:: TASK PROMPT ::
Continue the forum post below about reading PDFs with tabula on AWS Lambda, picking up right after its last line of code.

:: PASSAGE PROVIDED ::
⟨

How to use tabula on AWS Lambda to read pdf?

Question

`I know that we have to download Java for it to run, I did it on my IDE and it worked. But idk how to download it on the AWS Lambda. If anyone could help me with that I would appreciate it.

I Think the code itself produces what I am expecting, however, the java is what I need.

This is the error I am getting :

`

'[ERROR] JavaNotFoundError: javacommand is not found from this Python process.Please ensure Java is installed and PATH is set forjavaTraceback (most recent call last): File "/var/task/lambda_function.py", line 30, in lambda_handler tables = tabula.read_pdf(io.BytesIO(file_content), pages='all') File "/opt/python/tabula/io.py", line 425, in read_pdf output = _run(java_options, tabula_options, path, encoding) File "/opt/python/tabula/io.py", line 99, in _run raise JavaNotFoundError(JAVA_NOT_FOUND_ERROR)'

            import json
            import boto3
            import pandas as pd
            import io
            import re
            import tabula
            import numpy as np
            def f_remove_accents(old):
                """
            #    Removes common accent characters, lower form.
            #    Uses: regex.
                """
                new = old.lower()
                new = re.sub(r'[àáâãäå]', 'a', new)
                new = re.sub(r'[èéêë]', 'e', new)
                new = re.sub(r'[ìíîï]', 'i', new)
                new = re.sub(r'[òóôõö]', 'o', new)
                new = re.sub(r'[ùúûü]', 'u', new)
                new = re.sub(r'[ç]', 'c', new)
                return new
            def lambda_handler(event, context):
                s3 = boto3.client("s3")

⟩

:: EXTRACTED DATA ::

⟨

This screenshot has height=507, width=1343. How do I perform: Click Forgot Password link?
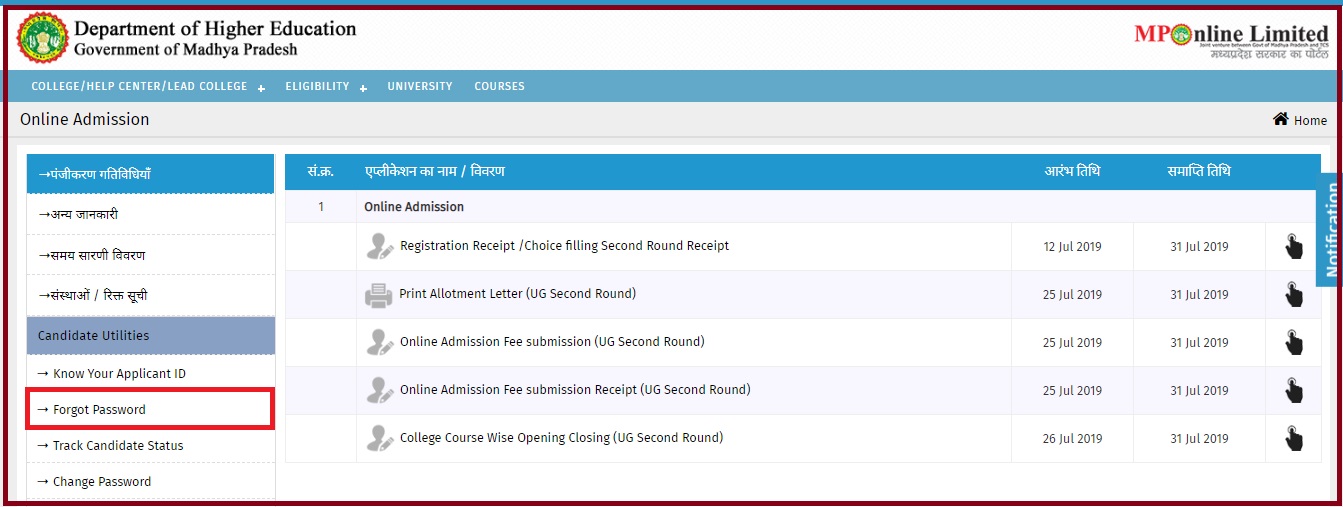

⟩
⟨

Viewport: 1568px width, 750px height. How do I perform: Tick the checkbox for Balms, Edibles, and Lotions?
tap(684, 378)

⟩

:: EXPECTED ANSWER ::
                if event:
                    s3_records = event["Records"][0]
                    bucket_name = str(s3_records["s3"]["bucket"]["name"])
                    file_name = str(s3_records["s3"]["object"]["key"])
                    file_obj = s3.get_object(Bucket=bucket_name, Key=file_name)
                    file_content = file_obj["Body"].read()
            
                    tables = tabula.read_pdf(io.BytesIO(file_content), pages='all')
            
            
                    # Create an empty DataFrame to store all the modified tables
                    modified_tables = []
            
                    # Apply functions to the content of each table
                    for table in tables:
                        # Convert the DataFrame to a NumPy array
                        table_array = table.values.astype(str)
            
                        # Remove accents
                        remove_accents_func = np.vectorize(f_remove_accents)
                        table_array = remove_accents_func(table_array)
            
                        # Replace ';' with ' '
                        table_array = np.char.replace(table_array, ';', ' ')
            
                        # Convert to upper case
                        table_array = np.char.upper(table_array)
            
                        # Create a new DataFrame with the modified array
                        modified_table = pd.DataFrame(table_array, columns=table.columns)
            
                        # Append the modified table to the list
                        modified_tables.append(modified_table)
            
                    # Concatenate all the modified tables into a single DataFrame
                    final_df = pd.concat(modified_tables, ignore_index=True)
            
                    # Save the final DataFrame as a CSV file
                    name_of_return_file = f'{file_name[:-4]}_return.csv'
                    final_df.to_csv(name_of_return_file, sep=';', index=False)
            
                    # Read the CSV file content
                    with open(name_of_return_file, 'rb') as file:
                        csv_content = file.read()
            
                    # Upload the CSV file to the destination bucket
                    s3.put_object(Body=csv_content, Bucket='bucket-recebendo', Key=name_of_return_file)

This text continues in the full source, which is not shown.